- [INSTRUCTIONS FOR THE TASK] Pull out each line in the entries below that contains the string "phrase".
________________
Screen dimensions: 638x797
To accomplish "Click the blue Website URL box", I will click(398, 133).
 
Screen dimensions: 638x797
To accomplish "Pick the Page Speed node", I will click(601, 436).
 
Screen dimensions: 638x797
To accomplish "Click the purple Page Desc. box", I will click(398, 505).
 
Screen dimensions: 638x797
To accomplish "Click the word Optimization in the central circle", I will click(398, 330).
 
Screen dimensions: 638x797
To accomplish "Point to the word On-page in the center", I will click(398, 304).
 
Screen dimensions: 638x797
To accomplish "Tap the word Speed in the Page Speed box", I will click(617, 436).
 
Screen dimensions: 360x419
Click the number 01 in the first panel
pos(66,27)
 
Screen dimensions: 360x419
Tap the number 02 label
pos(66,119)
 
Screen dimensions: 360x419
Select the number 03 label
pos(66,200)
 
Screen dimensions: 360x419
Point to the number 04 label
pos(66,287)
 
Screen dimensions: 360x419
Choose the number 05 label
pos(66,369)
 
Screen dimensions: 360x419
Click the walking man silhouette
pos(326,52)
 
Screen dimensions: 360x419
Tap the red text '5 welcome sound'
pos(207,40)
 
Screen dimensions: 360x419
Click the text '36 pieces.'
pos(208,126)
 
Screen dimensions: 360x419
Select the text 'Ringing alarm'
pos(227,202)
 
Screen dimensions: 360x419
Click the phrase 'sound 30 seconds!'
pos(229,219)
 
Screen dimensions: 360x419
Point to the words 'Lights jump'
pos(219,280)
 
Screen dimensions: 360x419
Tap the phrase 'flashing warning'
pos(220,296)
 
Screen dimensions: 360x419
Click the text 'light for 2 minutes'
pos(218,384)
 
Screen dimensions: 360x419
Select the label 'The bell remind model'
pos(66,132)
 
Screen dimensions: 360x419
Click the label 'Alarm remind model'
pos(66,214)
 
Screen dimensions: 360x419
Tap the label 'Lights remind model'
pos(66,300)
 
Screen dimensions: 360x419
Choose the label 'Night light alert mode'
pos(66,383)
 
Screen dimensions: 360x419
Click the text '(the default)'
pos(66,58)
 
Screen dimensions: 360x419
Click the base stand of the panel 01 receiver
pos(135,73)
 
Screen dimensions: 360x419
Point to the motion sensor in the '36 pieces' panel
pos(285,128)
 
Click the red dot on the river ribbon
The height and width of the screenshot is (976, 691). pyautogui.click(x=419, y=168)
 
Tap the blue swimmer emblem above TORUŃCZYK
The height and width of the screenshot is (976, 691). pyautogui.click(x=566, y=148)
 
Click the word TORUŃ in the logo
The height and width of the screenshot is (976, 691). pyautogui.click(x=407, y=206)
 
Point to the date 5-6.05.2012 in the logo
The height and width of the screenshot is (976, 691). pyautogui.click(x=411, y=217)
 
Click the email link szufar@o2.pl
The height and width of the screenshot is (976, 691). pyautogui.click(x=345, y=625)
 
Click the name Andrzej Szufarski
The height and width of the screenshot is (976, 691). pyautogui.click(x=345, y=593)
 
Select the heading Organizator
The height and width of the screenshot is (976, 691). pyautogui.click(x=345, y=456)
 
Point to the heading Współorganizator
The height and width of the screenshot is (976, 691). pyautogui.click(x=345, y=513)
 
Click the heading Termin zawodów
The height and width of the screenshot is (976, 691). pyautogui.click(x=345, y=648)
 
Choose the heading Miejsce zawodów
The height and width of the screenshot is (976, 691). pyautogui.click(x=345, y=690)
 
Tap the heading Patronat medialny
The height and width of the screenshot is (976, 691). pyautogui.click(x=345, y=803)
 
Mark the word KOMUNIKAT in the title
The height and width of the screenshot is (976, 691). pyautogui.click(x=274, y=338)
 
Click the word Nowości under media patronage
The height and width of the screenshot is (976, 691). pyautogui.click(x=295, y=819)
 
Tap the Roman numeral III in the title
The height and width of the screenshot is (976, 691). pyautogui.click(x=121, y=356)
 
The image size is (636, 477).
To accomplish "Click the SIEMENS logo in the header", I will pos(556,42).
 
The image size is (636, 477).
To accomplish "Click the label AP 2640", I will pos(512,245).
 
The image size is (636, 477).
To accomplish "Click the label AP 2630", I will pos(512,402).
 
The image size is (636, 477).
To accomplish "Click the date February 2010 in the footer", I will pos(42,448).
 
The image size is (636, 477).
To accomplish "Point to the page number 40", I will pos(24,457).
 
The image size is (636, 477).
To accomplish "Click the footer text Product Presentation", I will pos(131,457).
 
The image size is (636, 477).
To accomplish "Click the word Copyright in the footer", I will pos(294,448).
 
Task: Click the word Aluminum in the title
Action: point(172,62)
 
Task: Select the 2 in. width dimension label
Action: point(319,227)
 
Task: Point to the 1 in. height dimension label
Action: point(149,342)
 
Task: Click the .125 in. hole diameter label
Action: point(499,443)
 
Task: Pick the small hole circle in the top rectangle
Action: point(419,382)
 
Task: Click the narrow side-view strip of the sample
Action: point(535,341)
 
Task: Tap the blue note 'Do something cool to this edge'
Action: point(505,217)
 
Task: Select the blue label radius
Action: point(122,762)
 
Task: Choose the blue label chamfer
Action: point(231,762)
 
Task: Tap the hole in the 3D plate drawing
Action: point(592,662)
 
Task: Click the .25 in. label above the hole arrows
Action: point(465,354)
________________
- [RESPONSE]
Click the phrase 'sound 30 seconds!'
Tap the phrase 'flashing warning'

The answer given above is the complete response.